I think for many physical functions it’s best to derive them by hand, if possible. Then optimize them for the computer (like DNF did, avoid divisions, repeated calculations and non-integer exponents) and write a ChainRules rrule. That way Zygote will be able to work with it and it will be relatively fast.

I’m not sure the following is 100% correct. Improves from 4.3us to 735ns (gradient(K, $x) gives 920ns).

# define before first call to gradient
function ChainRulesCore.rrule(::typeof(G), x) 
    pullback(Δy) = (NoTangent(), ∇G(x) * Δy)
    return G(x), pullback
end

Maybe someone more familiar with Zygote + ChainRules can optimize this even more.

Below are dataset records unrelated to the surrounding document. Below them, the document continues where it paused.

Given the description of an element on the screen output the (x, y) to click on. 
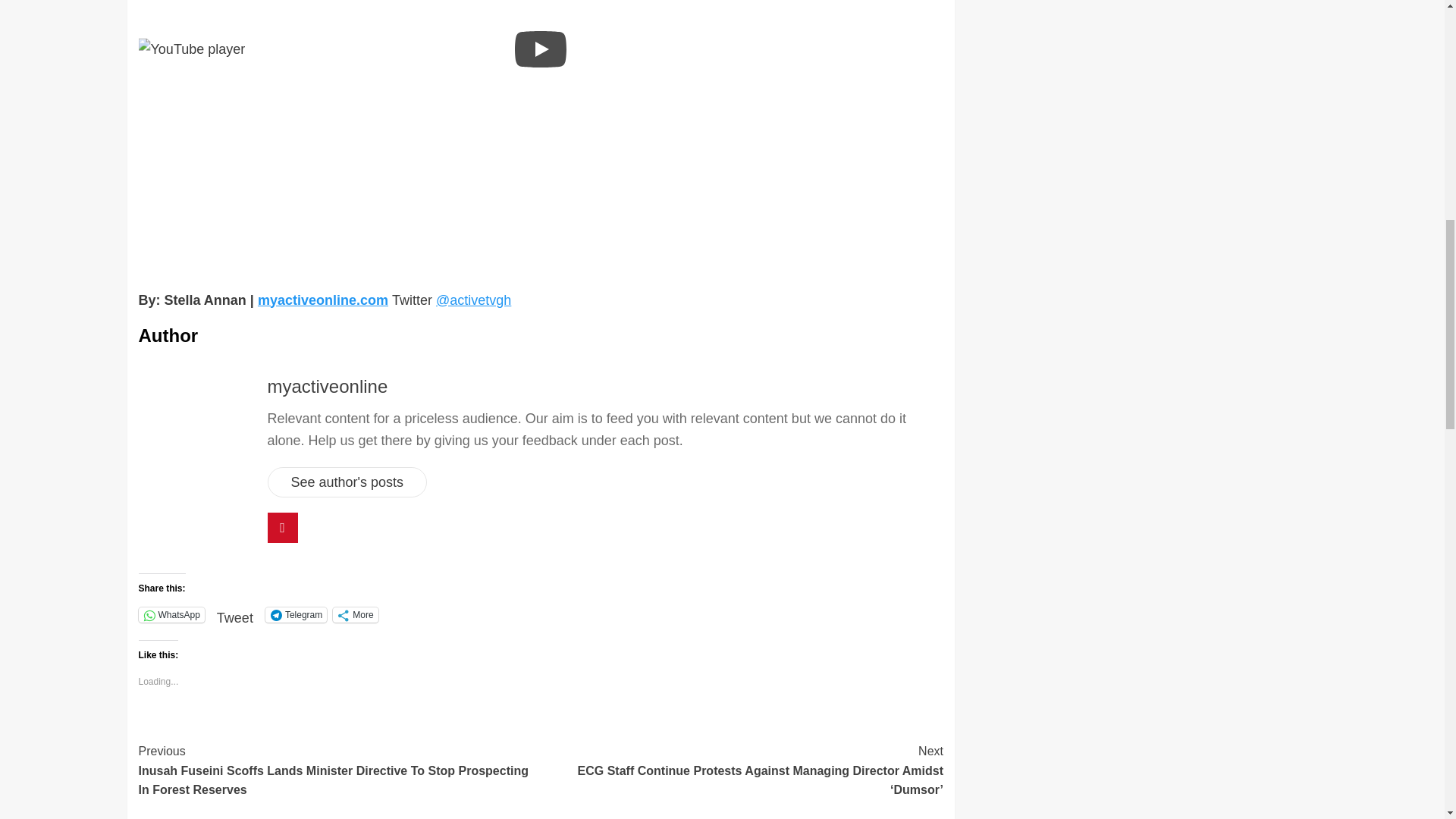
Click to share on WhatsApp (170, 614)
Tweet (234, 610)
WhatsApp (170, 614)
Click to share on Telegram (295, 614)
myactiveonline (326, 385)
See author's posts (346, 481)
myactiveonline.com (322, 299)
More (355, 614)
Telegram (295, 614)
Given the description of an element on the screen output the (x, y) to click on. 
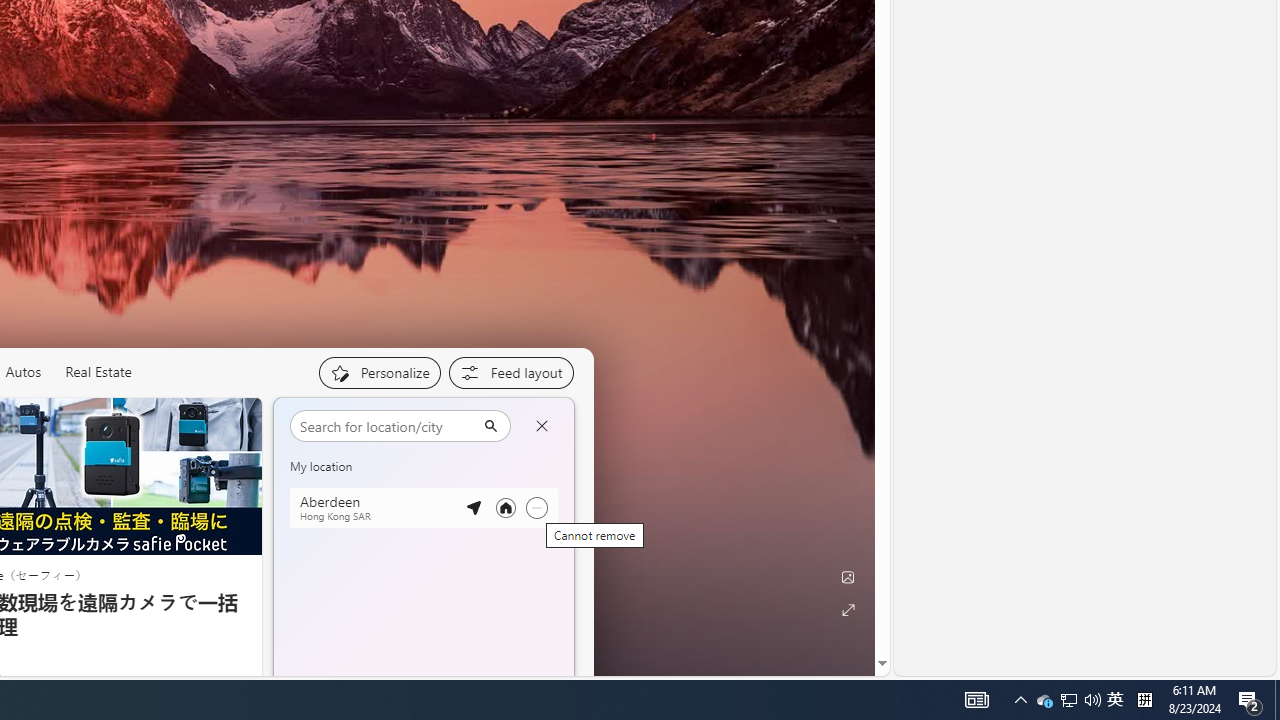
next (563, 549)
Autos (22, 371)
Mostly sunny (311, 474)
Set as your primary location (505, 507)
Rain showers (532, 585)
Detected location (473, 507)
Edit Background (847, 577)
See full forecast (502, 685)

Oh and while marius311’s answer above involving forwarddiff is super fast, it changes the definition of H. If that is not an option and you still want to use forwarddiff explicitly, you can use the freshly announced ForwardDiffPullbacks package:

using ForwardDiffPullbacks
gradient(fwddiff(G), x)  # 133ns vs 730ns on my machine, 0 allocs

We allow for direct derivation by ModelingToolkit.jl which is symbolic.

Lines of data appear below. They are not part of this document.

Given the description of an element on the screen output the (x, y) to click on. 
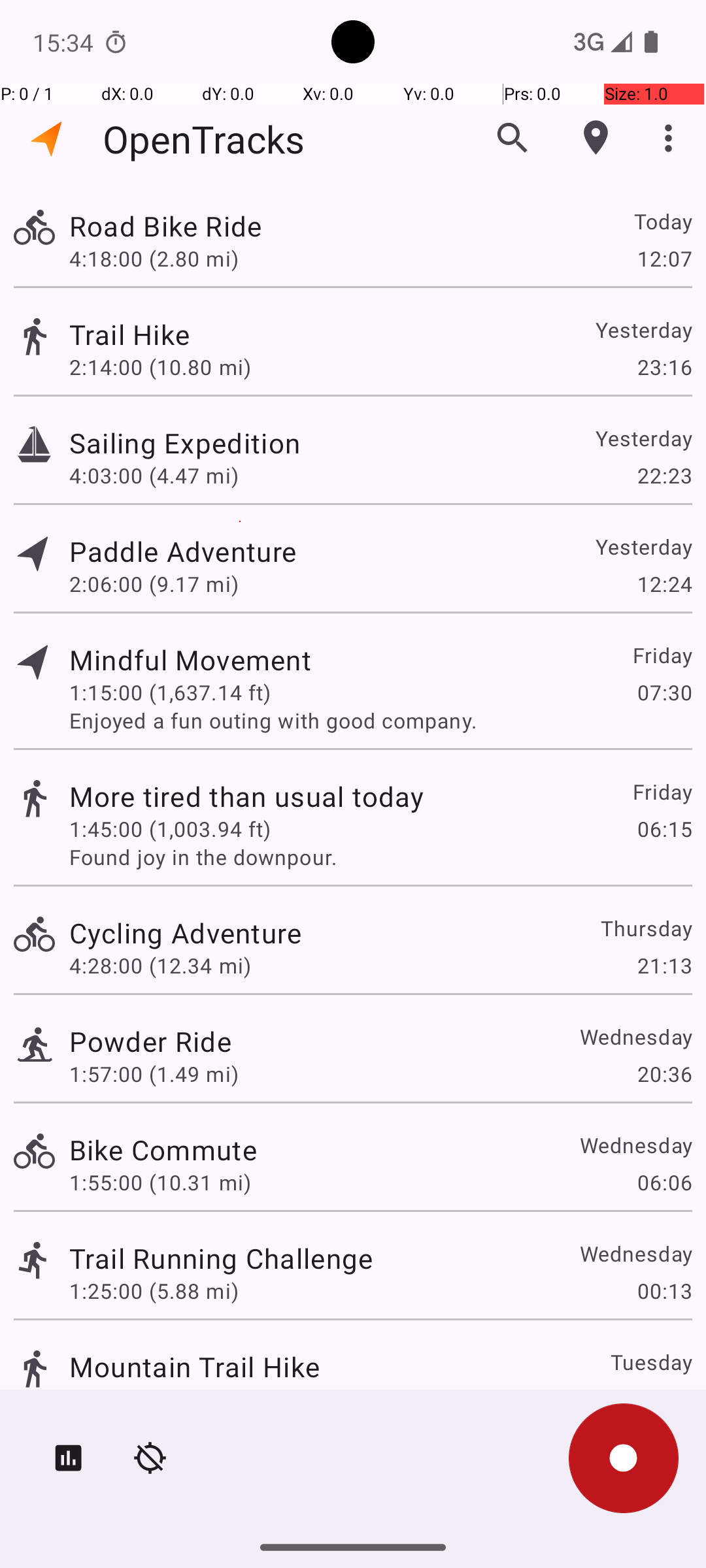
Road Bike Ride Element type: android.widget.TextView (165, 225)
4:18:00 (2.80 mi) Element type: android.widget.TextView (153, 258)
12:07 Element type: android.widget.TextView (664, 258)
Trail Hike Element type: android.widget.TextView (129, 333)
2:14:00 (10.80 mi) Element type: android.widget.TextView (159, 366)
23:16 Element type: android.widget.TextView (664, 366)
Sailing Expedition Element type: android.widget.TextView (184, 442)
4:03:00 (4.47 mi) Element type: android.widget.TextView (153, 475)
22:23 Element type: android.widget.TextView (664, 475)
Paddle Adventure Element type: android.widget.TextView (182, 550)
2:06:00 (9.17 mi) Element type: android.widget.TextView (153, 583)
12:24 Element type: android.widget.TextView (664, 583)
Mindful Movement Element type: android.widget.TextView (189, 659)
1:15:00 (1,637.14 ft) Element type: android.widget.TextView (169, 692)
07:30 Element type: android.widget.TextView (664, 692)
Enjoyed a fun outing with good company. Element type: android.widget.TextView (380, 720)
More tired than usual today Element type: android.widget.TextView (246, 795)
1:45:00 (1,003.94 ft) Element type: android.widget.TextView (169, 828)
06:15 Element type: android.widget.TextView (664, 828)
Found joy in the downpour. Element type: android.widget.TextView (380, 856)
Cycling Adventure Element type: android.widget.TextView (185, 932)
4:28:00 (12.34 mi) Element type: android.widget.TextView (159, 965)
21:13 Element type: android.widget.TextView (664, 965)
Powder Ride Element type: android.widget.TextView (150, 1040)
1:57:00 (1.49 mi) Element type: android.widget.TextView (153, 1073)
20:36 Element type: android.widget.TextView (664, 1073)
Bike Commute Element type: android.widget.TextView (162, 1149)
1:55:00 (10.31 mi) Element type: android.widget.TextView (159, 1182)
06:06 Element type: android.widget.TextView (664, 1182)
Trail Running Challenge Element type: android.widget.TextView (220, 1257)
1:25:00 (5.88 mi) Element type: android.widget.TextView (153, 1290)
00:13 Element type: android.widget.TextView (664, 1290)
Mountain Trail Hike Element type: android.widget.TextView (194, 1366)
1:05:00 (8.60 mi) Element type: android.widget.TextView (153, 1399)
13:32 Element type: android.widget.TextView (664, 1399)
Given the description of an element on the screen output the (x, y) to click on. 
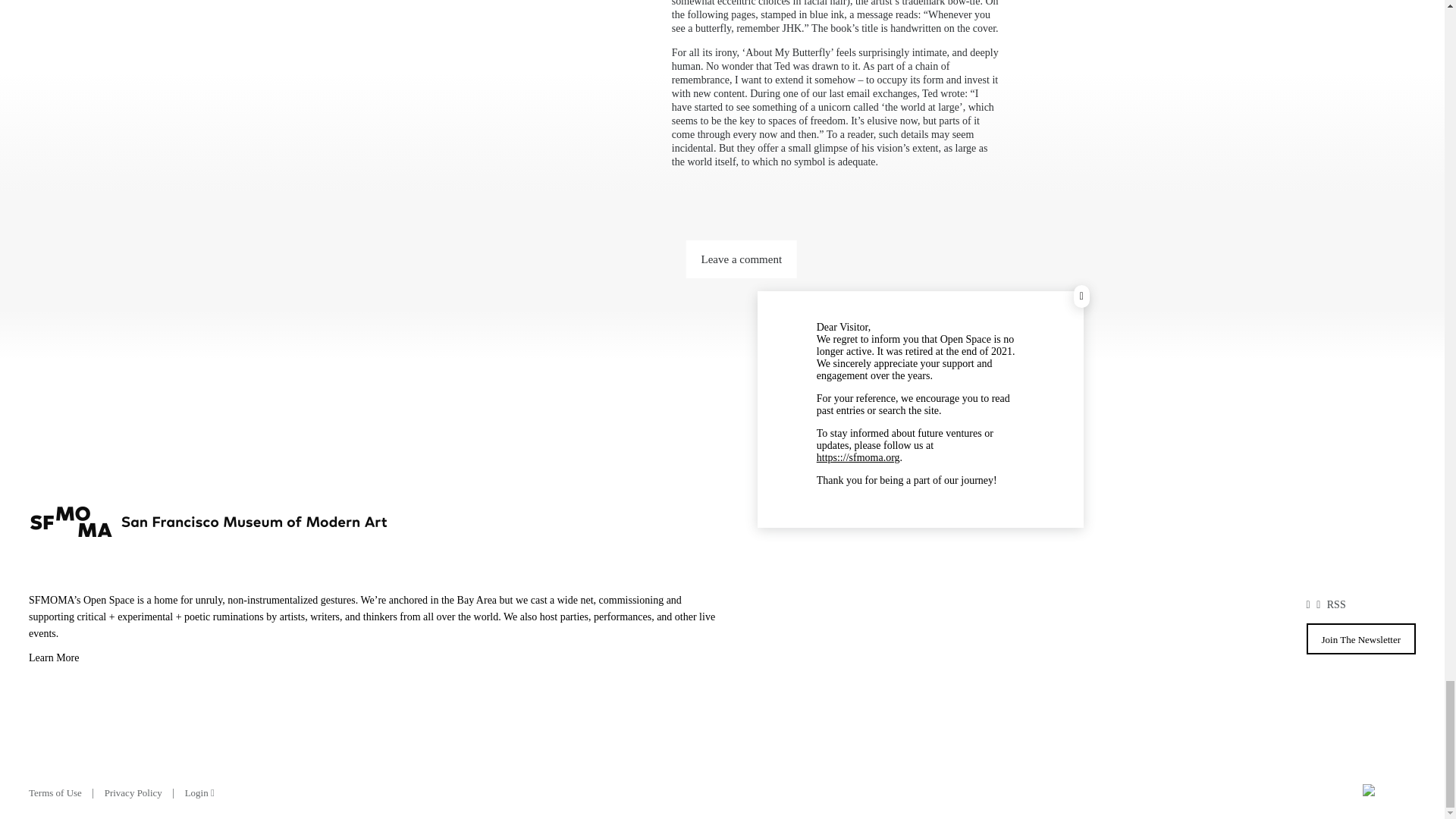
RSS (1335, 604)
Learn More (375, 660)
Terms of Use (55, 792)
Login (199, 792)
Privacy Policy (132, 792)
Join The Newsletter (1360, 638)
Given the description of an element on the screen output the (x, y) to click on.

https://diffeq.sciml.ai/stable/tutorials/faster_ode_example/#Automatic-Derivation-of-Jacobian-Functions

https://mtk.sciml.ai/dev/mtkitize_tutorials/modelingtoolkitize/

You cannot automatically apply it, but it will outperform AD in a lot of cases when you can. So we document the ModelingToolkit/Symbolics tools necessary to achieve the top-notch performance, and leave it to the user to choose the right path.

2 Likes

Julia strips the prompt and output so that you can copy/ past multiple lines.
So, no, it’s not easy, as the point is to copy multiple lines. E.g., if these were julua>s, I could use a single copy/paste for all the lines:

1.7.2> x0 = @SVector rand(6);

1.7.2> @btime H($x0)
  30.071 ns (0 allocations: 0 bytes)
-0.2515642893020753

1.7.2> @btime G($x0)
  3.100 ns (0 allocations: 0 bytes)
-0.2515642893020753

1.7.2> @btime ∇2H($x0);
  91.802 ns (0 allocations: 0 bytes)

1.7.2> @btime ∇2G($x0);
  22.211 ns (0 allocations: 0 bytes)

This works on Linux and Mac.

That never worked for me, so I guess I didn’t consider it.

I guess I’ll have to manually edit the prompts each time then :face_with_diagonal_mouth:

There’s still some room for improvement there, since ForwardDiffPullbacks currently calculates the primal result and the pullback for every argument separately. I’ve been thinking about adding a mode that does everything in one go, for use cases that will evaluate all Thunks anyway.

But as @ChrisRackauckas noted, analytical derivatives via ModelingToolkit/Symbolics (if applicable for your problem) will typically outperform any AD.